Clarification of "Safe" binary encoding

[Zankoku-Okuno]

I'm running into some issues determining a precise meaning of the specification for encoding BigInteger and BigDecimal.

The specification states:

"Safe" binary encoding simply uses 7 LSB: data is left aligned (i.e. any padding of the last byte is in its rightmost, least-significant, bits).

Which led me to believe that 7 LSB is a well-known encoding method that I simply hadn't yet heard of. Unfortunately, google searches for "7 LSB" encoding (and similar) only turned up

• some Lucene documentation on Vint8
• a bunch of steganography-related content
• this specification I spotted the phrase "7/8 encoding" in the description of token type 0xE8 (which I think is the same as the "safe binary encoding" mentioned earlier), but that search term leads to
• a question on Xilinx Support (so probably about an fpga or dsp, or some other hardware)
• a paper in the field of "The translation of finite CSPs into SAT"
• patents

Digging deeper led to FasterXML/jackson-dataformats-binary#37, which has been open and afaict essentially untouched for five years now. At this point I have to assume that the implementation has won by default, and that's how we'll be proceeding with our own encoder unless integration testing says otherwise.

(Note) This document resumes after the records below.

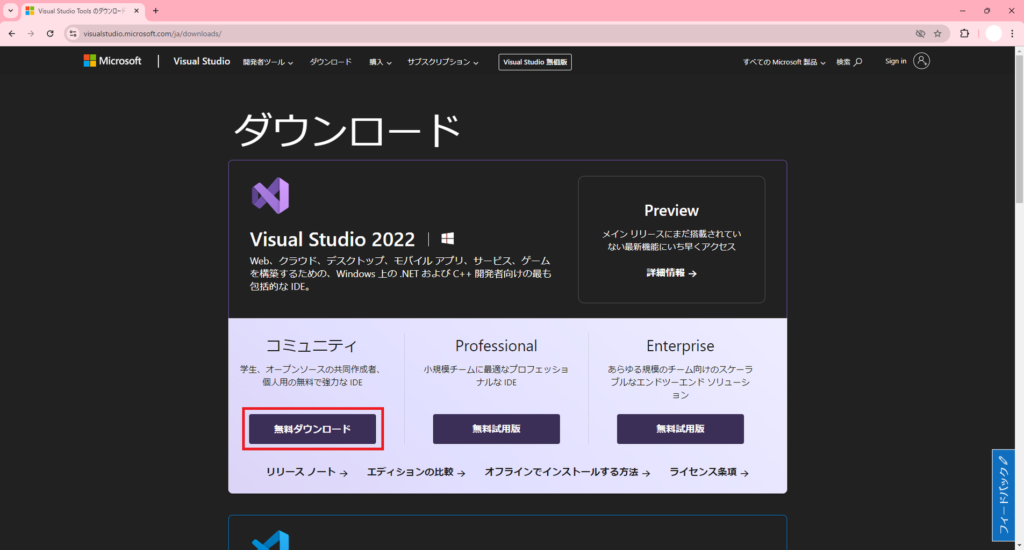The width and height of the screenshot is (1024, 550).
Task: Reload the page with the refresh icon
Action: pyautogui.click(x=50, y=33)
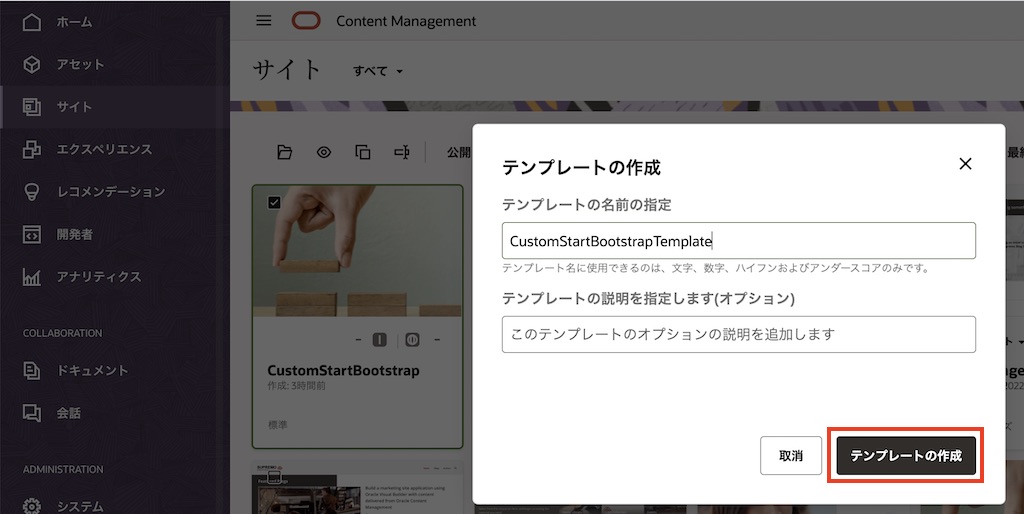Click the Oracle logo icon
This screenshot has width=1024, height=514.
[305, 21]
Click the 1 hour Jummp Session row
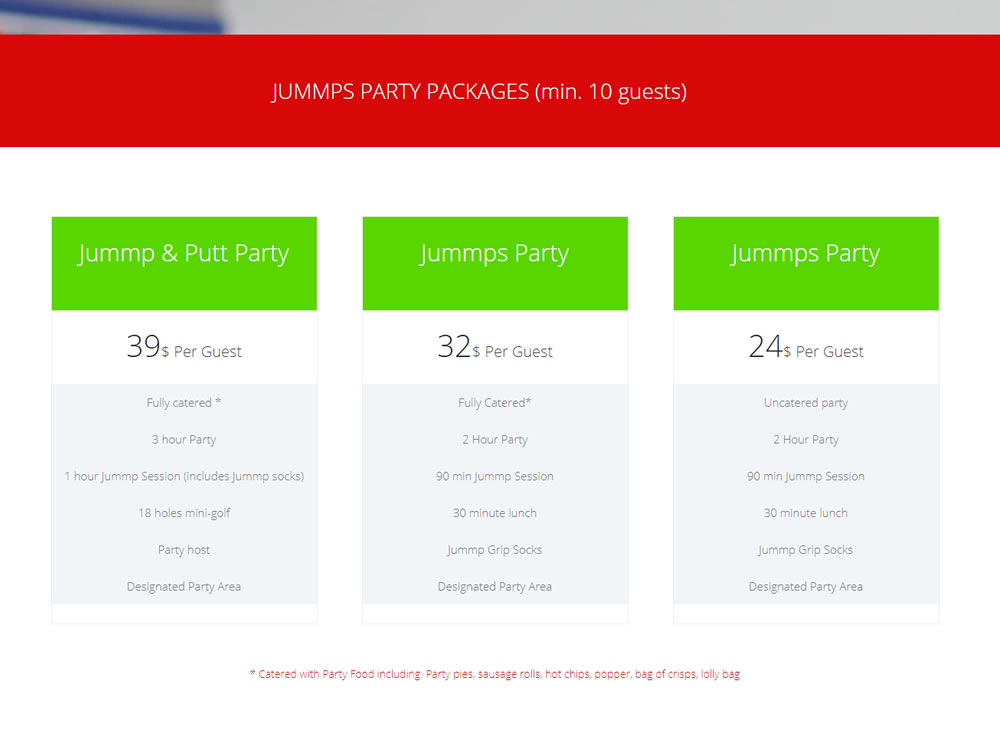 pos(184,477)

Anyway, I figured I'd show up to confirm y'all's notion of safe binary encoding (or 7 LSB, or 7/8 encoding) according to the behavior of the implementation:

Safe binary encoding is an 8-bit clean encoding of arbitrary byte arrays. The byte array is segmented into seven-bit groups from lowest-to-highest index and most-to-least significant bit within each byte. Each group is then padded with leading zero bits until the group is the size of a full octet. Note that this means that each full seven bit group is prepended with a single leading zero bit, but the last group (which may have fewer than seven bits) contains its data in the rightmost (least-significant) bits. (Note: the standard at time of writing specifies that a partial trailing group contains padding in its "rightmost, least-significant bits". I'm honestly not sure which is more "elegant" and don't really have an opinion other than "break the fewest things".)

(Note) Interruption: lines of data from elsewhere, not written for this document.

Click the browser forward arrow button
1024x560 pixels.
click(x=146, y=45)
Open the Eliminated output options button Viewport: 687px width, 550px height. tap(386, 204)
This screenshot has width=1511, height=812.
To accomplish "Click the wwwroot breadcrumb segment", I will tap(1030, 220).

As an example, the encoding of the array {0xDE, 0xAD, 0xBE, 0xEF} is performed as follows:

DE AD BE EF
11011110 10101101 10111110 11101111          // convert to binary
1101111 0101011 0110111 1101110 1111         // segment into 7-bit groups
01101111 00101011 00110111 01101110 1111     // prepend zero bit on each full group
01101111 00101011 00110111 01101110 00001111 // prepend zero padding on the trailing partial group
6F 2B 37 6E 0F                               // convert to octets

[cowtowncoder]

Yes, I think you got it right. "7 LSB" really was meant to mean "use the lowest 7 bits" (leave highest bit -- sign bit -- zero).

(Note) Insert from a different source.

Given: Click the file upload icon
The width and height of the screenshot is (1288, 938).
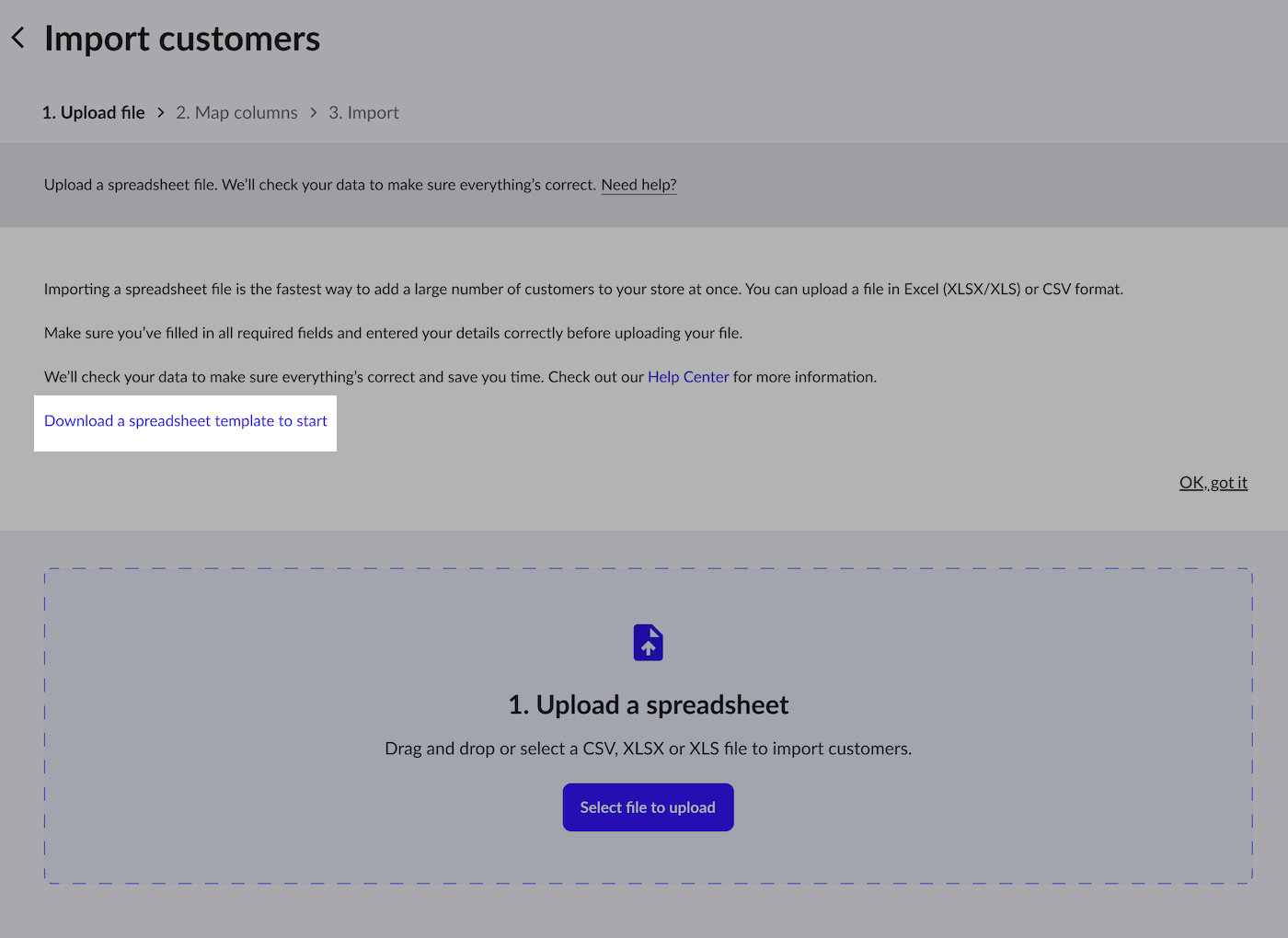Looking at the screenshot, I should pyautogui.click(x=648, y=643).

And I did indeed drop the ball on clarification. But in practical terms the implementation is indeed the definition: if and when padding is on MSB (and not like spec claims, LSB), that is the Right encoding. I will now go and double-check encoder just to make sure.

[Zankoku-Okuno]

Ok, that's great. We're also putting together a set of test vectors, and I accidentally wrote a right-padding encoder on my way to a left-padding one, so I should have all my bases covered in case testing reveals something strange.

After we've got our encoder successfully sending data downstream (to Elastic, which I expect uses the reference implementation), I can send a PR if you'd like.

[cowtowncoder]

@Zankoku-Okuno yes. You are right. I tried to improve description (wrt https://github.com/FasterXML/jackson-dataformats-binary/issues/37) , but would appreciate help in better wording.

[Zankoku-Okuno]

Ah, now that I've "graduated" from the array encoder to writing the actual number encoder, I notice also that the spec doesn't state whether the byte arrays that encode are big- or little-endian; looking at the Java documentation, I'm assuming big-endian (which is also consistent with the rest of the spec), but it would be good to state this explicitly.

Aha, and here's an interesting point that I had missed in the javadocs and had me going around in circles for a while:

Returns the scale of this BigDecimal. If zero or positive, the scale is the number of digits to the right of the decimal point. If negative, the unscaled value of the number is multiplied by ten to the power of the negation of the scale. For example, a scale of -3 means the unscaled value is multiplied by 1000.

If you remember anything else Java-specific that's made its way into the spec please leave a comment; I'll include it in my clarification PR.

[cowtowncoder]

I am not quite sure what you mean by big- vs little-endian wrt byte arrays: endianness is a property of multi-byte values isn't it? Endian-ness should be consistently applied and I think, big-endian (common with IETF network protocols maybe due to Sun legacy).

And yes, encoding of BigDecimal and BigInteger from JDK are the most notable Java-specific cases. I cannot think other dependencies off-hand, except maybe the limitation for length values to be 32-bit (due to Java array length being similarly limited).